[Data for the task — start]
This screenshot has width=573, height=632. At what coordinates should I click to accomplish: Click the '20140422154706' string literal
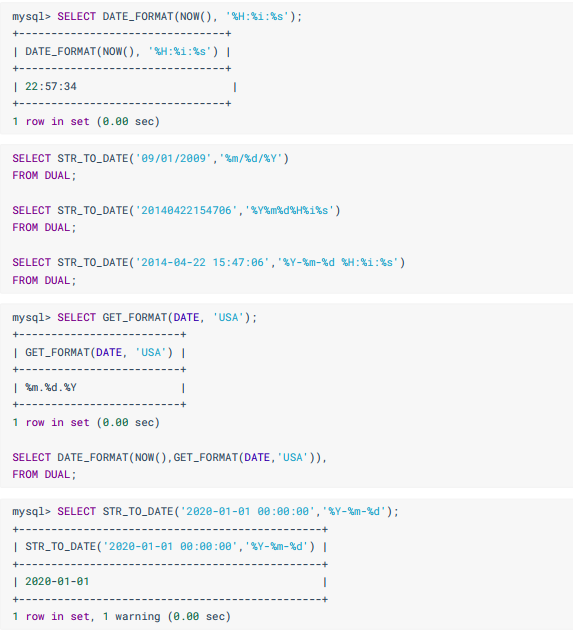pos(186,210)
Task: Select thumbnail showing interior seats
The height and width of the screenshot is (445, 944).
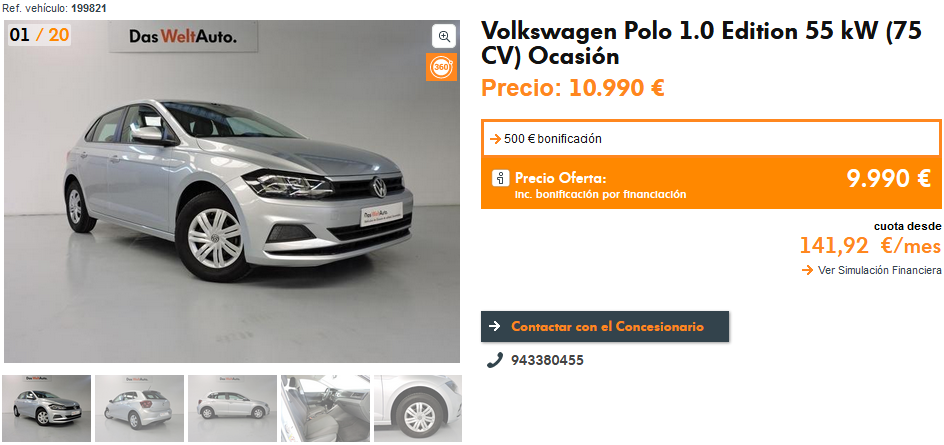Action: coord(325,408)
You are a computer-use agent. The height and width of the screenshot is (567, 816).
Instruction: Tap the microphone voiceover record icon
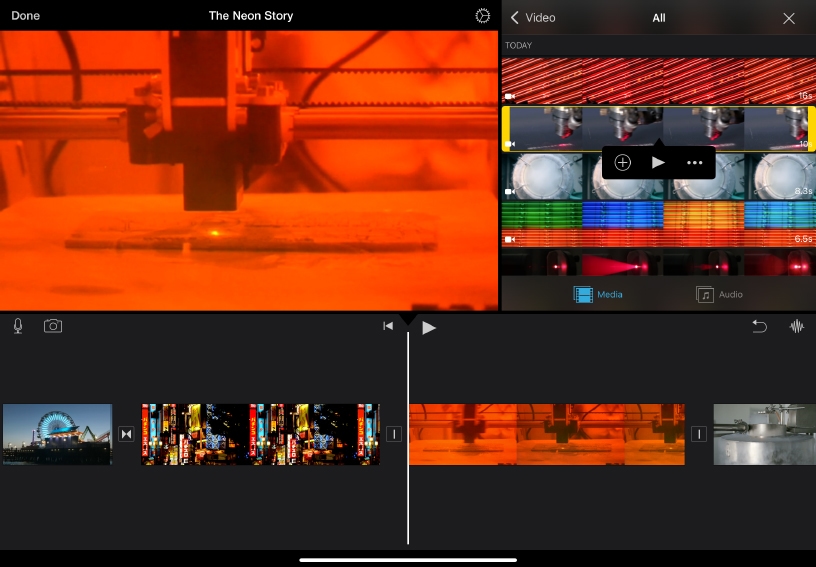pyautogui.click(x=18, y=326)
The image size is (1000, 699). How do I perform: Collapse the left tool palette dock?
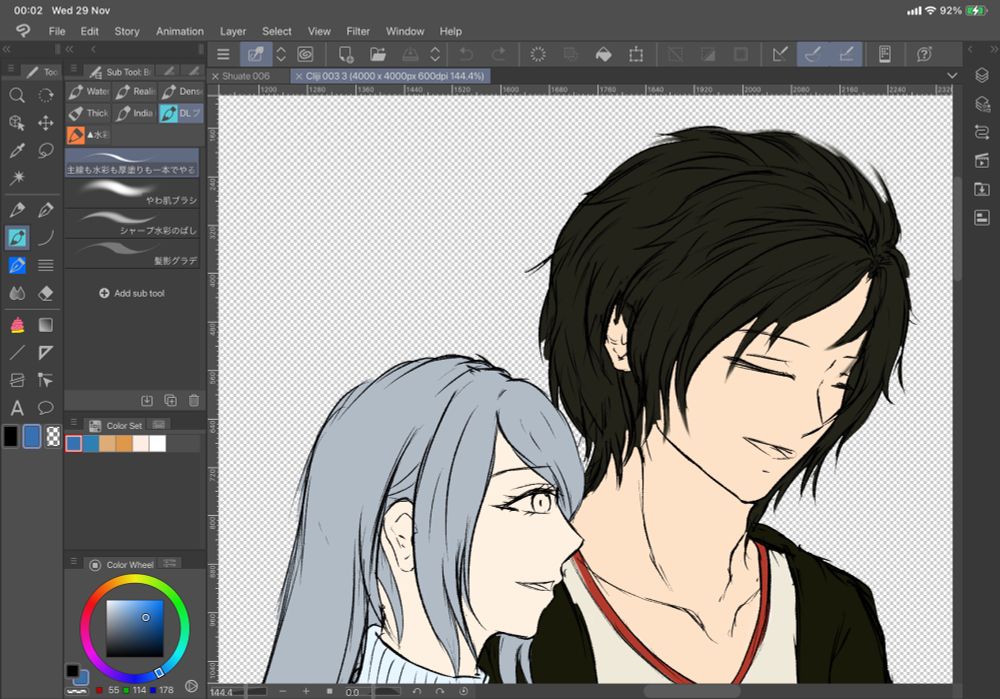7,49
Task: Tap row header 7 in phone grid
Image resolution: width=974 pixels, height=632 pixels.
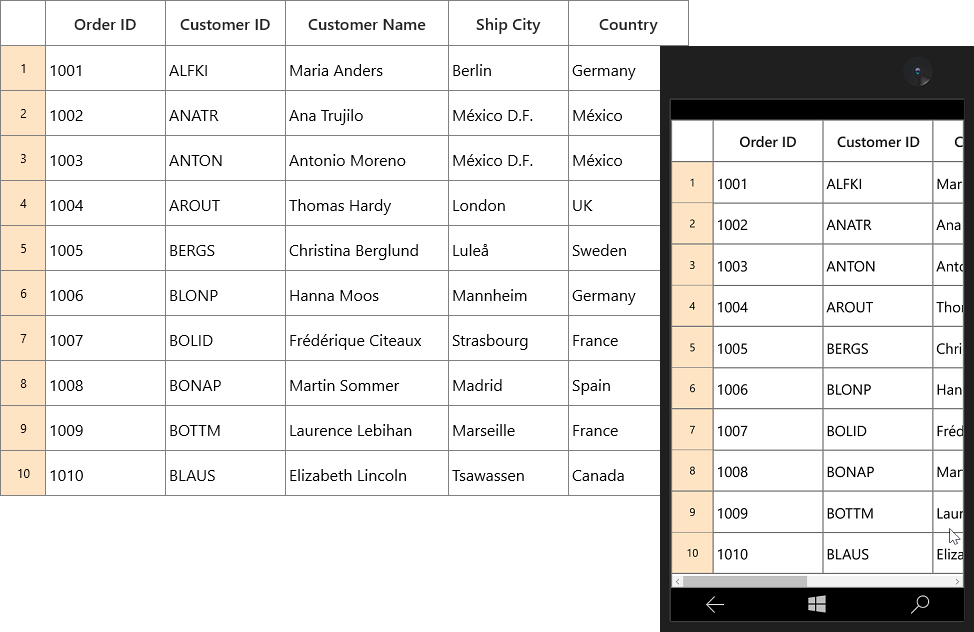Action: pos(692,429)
[Data for the task — finish]
(Work to complete): Set the entire listing down again, exact in every line, without any pictures.

(Result below):
This screenshot has width=573, height=632. At what coordinates should I click to accomplish: Click the '20140422154706' string literal
pos(186,210)
Task: Select thumbnail showing interior seats
The height and width of the screenshot is (445, 944).
Action: coord(325,408)
You are a computer-use agent. The height and width of the screenshot is (567, 816).
Instruction: Tap the microphone voiceover record icon
pyautogui.click(x=18, y=326)
The image size is (1000, 699). How do I perform: Collapse the left tool palette dock?
7,49
Task: Tap row header 7 in phone grid
Image resolution: width=974 pixels, height=632 pixels.
Action: pos(692,429)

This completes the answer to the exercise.